Relief from distinguishing the correction of errors and changes in accounting policy
E3
For periods beginning before 1 July 2022, notwithstanding AASB 1060 paragraph 211 (for entities applying AASB 1 First-time Adoption of Australian Accounting Standards to the period) and AASB 1060 paragraph 110 (for entities applying AASB 108 Accounting Policies, Changes in Accounting Estimates and Errors instead of AASB 1), an entity applying paragraph 18A(a) or (b) need not distinguish the correction of errors and changes in accounting policies if the entity becomes aware of errors made in its most recent previous special purpose financial statements.
Relief from presenting comparative information not previously disclosed in the notes
E4
Notwithstanding AASB 1060 paragraph 20, entities that elect to apply AASB 1060 to periods beginning before 1 July 2021 (ie early application) need not present comparative information in the notes if the entity did not disclose the comparable information in its most recent previous financial statements.

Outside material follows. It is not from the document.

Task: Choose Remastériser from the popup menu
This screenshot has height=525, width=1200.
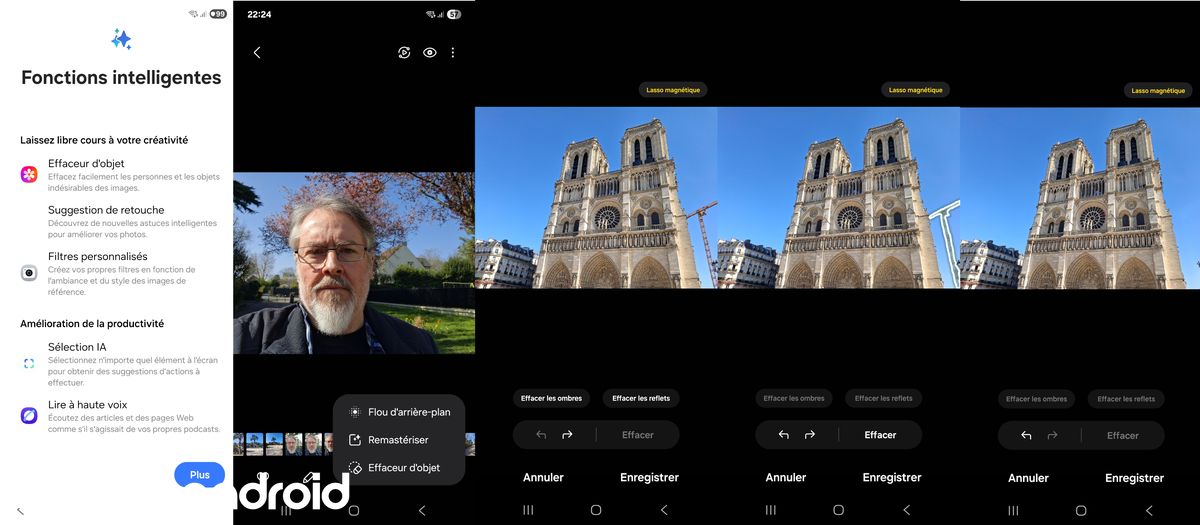Action: coord(397,440)
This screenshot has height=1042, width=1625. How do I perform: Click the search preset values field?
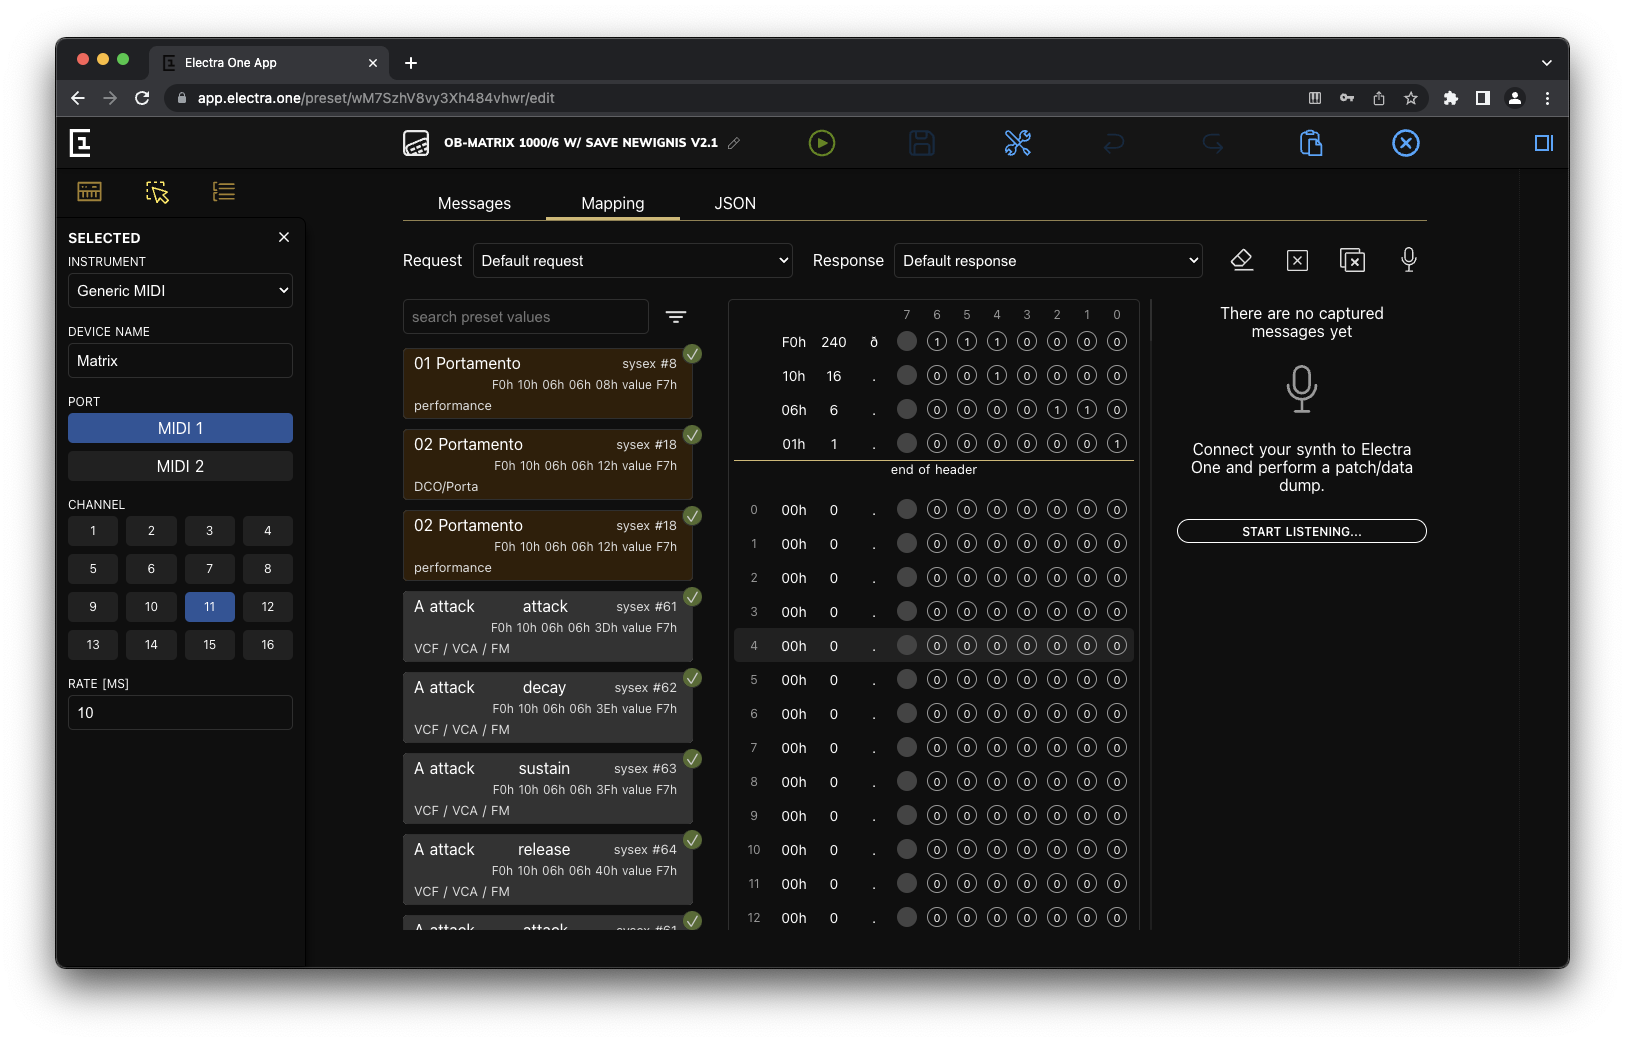point(525,317)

Relief from restating comparative information for certain for-profit private sector entities
E5
Paragraphs E6–E7 apply to a for-profit private sector entity that elects to apply AASB 1060 to periods beginning before 1 July 2021 (ie early application) and also applies AASB 1 in preparing its first Australian-Accounting-Standards financial statements (Tier 2) for the period.
E6
Notwithstanding AASB 1 paragraph 7, comparative information need not be restated in the entity’s first Australian-Accounting-Standards financial statements (Tier 2). Under this approach, references to the ‘date of transition to Australian Accounting Standards’ in AASB 1 shall mean the beginning of the first Australian-Accounting-Standards reporting period. Consequently, consistent with AASB 1 paragraph 11, the entity shall recognise adjustments arising from any differences between the carrying amounts in its previous special purpose financial statements and its opening carrying amounts based on the retrospective application of Australian Accounting Standards directly in retained earnings (or, if appropriate, another category of equity) at the beginning of the first Australian-Accounting-Standards reporting period.
E7
An entity that elects to not restate comparative information in its first Australian-Accounting-Standards financial statements (Tier 2) in accordance with paragraph E6 need not provide the reconciliations required by AASB 1060 paragraphs 210(b) and (c). The entity shall:
(a) present two statements of financial position, two statements of profit or loss and other comprehensive income, two separate statements of profit or loss (if presented), two statements of cash flows and two statements of changes in equity and related notes, as follows:
(i) the statements and related notes as at the end of the first Australian-Accounting-Standards reporting period, compliant with Australian Accounting Standards; and
(ii) the statements and related notes presented in its most recent previous special purpose financial statements (not necessarily compliant with Australian Accounting Standards);
(b) disclose a reconciliation of its equity presented in its most recent previous special purpose financial statements to its equity determined in accordance with Australian Accounting Standards – Simplified Disclosures at the date of transition to Australian Accounting Standards – Simplified Disclosures;
(c) disclose a description of the main adjustments that would have been required to make the comparative statement of profit or loss and other comprehensive income and separate statement of profit or loss (if presented) compliant with Australian Accounting Standards. The entity need not quantify those adjustments; and
(d) prominently label the comparative information that is not compliant with Australian Accounting Standards as such.